When Daddy Isn’t Daddy After All

Here’s an interesting article in the Yale Journal of Law & Feminism about so-called “paternity fraud” cases. These are cases — many of them headline-grabbers — in which a man who has thought himself to be the father of a child for years discovers as the result of a DNA test that he is not the biological father. What is he to do?

Many of these fathers are filing to be relieved from the duty to support their children, alleging “paternity fraud.” In doing so they often compare their efforts to those who have been wrongly convicted and now have been exonerated by DNA evidence.

I can’t find the article on the Internet, so here’s the full cite to it: Jacobs, Melanie S., When Daddy Doesn’t Want to be Daddy Anymore: An Argument Against Paternity Fraud Claims, 16 Yale Journal of Law & Feminism 193 (2004). Jacobs challenges the term “paternity fraud,” pointing out that the mothers in these cases often are neither devious or fraudulent, but simply mistaken.

She argues that the real victims of paternity fraud filings are not “Jezebel” women who deviously manipulate hapless men. The real victims, she says, are children, many times children who have a long and well-established parental bond with the man they know as their father.

Jacobs says the whole phenomenon of paternity fraud cases has arisen in the wake of — and in large part because of — the new emphasis on child support enforcement. She acknowledges that about a third of paternity tests exclude the man being tested as the father and concludes from this that there are many men who are raising children as their own who are not their biological father. The fundamental challenge, she says, is weighing the interest of men who wish to be free of financial burdens against those of children who need a father.

Jacobs argues that we as a society have paid too much attention to the biology of parenting and not enough to the functionality of parenting. She points out the many ways in which we recognize already that funcional parenting may “trump” biology, and she advocates our doing that with paternity fraud cases as well.

5 thoughts on “When Daddy Isn’t Daddy After All”

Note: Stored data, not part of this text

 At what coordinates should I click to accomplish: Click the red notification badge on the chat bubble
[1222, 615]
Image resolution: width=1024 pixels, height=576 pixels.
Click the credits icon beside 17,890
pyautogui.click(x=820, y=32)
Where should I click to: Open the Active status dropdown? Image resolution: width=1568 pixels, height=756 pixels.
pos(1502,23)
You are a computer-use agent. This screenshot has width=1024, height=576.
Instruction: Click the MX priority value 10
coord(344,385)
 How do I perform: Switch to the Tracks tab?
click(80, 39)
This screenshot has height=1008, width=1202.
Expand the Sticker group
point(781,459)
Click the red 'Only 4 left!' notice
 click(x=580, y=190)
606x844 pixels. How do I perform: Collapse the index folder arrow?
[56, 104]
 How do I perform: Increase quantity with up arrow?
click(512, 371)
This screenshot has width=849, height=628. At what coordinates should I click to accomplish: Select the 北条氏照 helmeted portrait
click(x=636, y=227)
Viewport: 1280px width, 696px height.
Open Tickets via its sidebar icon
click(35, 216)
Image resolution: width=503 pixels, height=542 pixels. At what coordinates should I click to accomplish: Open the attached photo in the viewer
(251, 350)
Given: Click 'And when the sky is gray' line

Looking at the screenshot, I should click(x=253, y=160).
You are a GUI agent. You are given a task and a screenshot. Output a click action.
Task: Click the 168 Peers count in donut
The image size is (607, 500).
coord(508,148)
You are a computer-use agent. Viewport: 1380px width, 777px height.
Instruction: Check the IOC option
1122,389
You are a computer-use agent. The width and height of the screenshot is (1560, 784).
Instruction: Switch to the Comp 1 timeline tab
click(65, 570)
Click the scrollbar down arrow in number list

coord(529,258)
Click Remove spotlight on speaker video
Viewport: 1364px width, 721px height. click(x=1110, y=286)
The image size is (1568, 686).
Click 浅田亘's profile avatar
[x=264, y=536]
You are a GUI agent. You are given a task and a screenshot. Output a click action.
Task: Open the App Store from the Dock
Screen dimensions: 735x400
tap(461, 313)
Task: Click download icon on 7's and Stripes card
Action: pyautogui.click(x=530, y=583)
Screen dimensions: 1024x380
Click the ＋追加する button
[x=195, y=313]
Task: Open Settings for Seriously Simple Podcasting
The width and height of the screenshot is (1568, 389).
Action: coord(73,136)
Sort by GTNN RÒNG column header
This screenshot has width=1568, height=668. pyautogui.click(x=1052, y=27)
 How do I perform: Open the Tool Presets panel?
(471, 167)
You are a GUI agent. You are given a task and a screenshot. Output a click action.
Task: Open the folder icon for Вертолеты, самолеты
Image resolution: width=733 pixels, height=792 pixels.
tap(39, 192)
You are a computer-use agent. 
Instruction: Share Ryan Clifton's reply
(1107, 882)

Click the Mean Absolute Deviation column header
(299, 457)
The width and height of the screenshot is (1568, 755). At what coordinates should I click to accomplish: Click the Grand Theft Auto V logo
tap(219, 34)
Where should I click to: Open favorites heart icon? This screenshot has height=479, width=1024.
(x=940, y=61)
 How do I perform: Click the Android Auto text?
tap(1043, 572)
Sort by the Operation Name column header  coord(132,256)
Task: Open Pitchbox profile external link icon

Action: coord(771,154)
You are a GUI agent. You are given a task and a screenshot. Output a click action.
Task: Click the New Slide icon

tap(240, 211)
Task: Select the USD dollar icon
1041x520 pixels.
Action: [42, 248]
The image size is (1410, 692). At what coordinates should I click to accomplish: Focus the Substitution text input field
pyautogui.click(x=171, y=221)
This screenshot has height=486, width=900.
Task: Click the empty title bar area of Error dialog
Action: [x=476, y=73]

  1. I have been paying child support for 15 years and the last 3 years knowing and fighting in and out if court that the child is not mine. i do not have a relationship with the child
    and when the mother found out that i got a DNA test on my own to only settle my own fears
    found out that the child was not mine ….she got mad real mad and took me back for more support. Only using the child to call me up and scream at me how could you do this and some other nasty things that could only have come from her mother. Now i have her in FEDERAL court
    in a civil suit against my civil rights for indenturing me to pay the debt of another
    this is slavery. I am the first victim here and was long before the child was born.After all this came about the mother should have spent her time looking for the real father so the child could know him, instead of lying to her and me while still continuing to drag this through the courts and still have nothing good come of all this

  2. I AM ALSO A VICTIM OF PATERNITY FRAUD. I WAS MARRIED FOR 20 YEARS AND FOUND OUT 1 1/2 YEARS AGO THAT THE 16 YEAR OLD WAS NOT MINE BUT A PRODUCT OF AN AFFAIR. BOTH MY EXWIFE AND THE ACTUAL PATERNAIL FATHER KNEW ALL ALONG I WAS NOT THE “REAL DAD” OF THIS CHILD.
    MY HEARING COMES UP ON SEPTEMBER 2ND.2005 IN THE STATE OF WASHINGTON. OTHERSIDE DEFENCE TO GET THIS THROWN OUT IS THAT THERE IS NO WRONGFUL LIFE AND THIS SHOULD NOW BECOME A MORAL ISSUE IN AN IMMORAL ACT??? THE WRONGFUL LIFE DEFENCE I FEEL IS PRETTY WEAK BECAUSE IT HAS VERY LITTLE TO DO WITH THAT. ITS MOSTLY JUST A FRAUD ISSUE AND WAS DENIED MY RIGHT TO DISESTABLISH A RELATIONSHIP WTIH A CHILD THAT WAS NOT MINE.

  3. but you signed the birth certificate and raised the child.
    whats the diffrence if child is biologically yours or not
    like adoption.

  4. question,i signed the birth certificate but im not the father and now im geting divorced.the baby is one month and a couple of days old my wife wants me to pay child support could i contest paternity and give up my parental rights as the dad even though im not the father.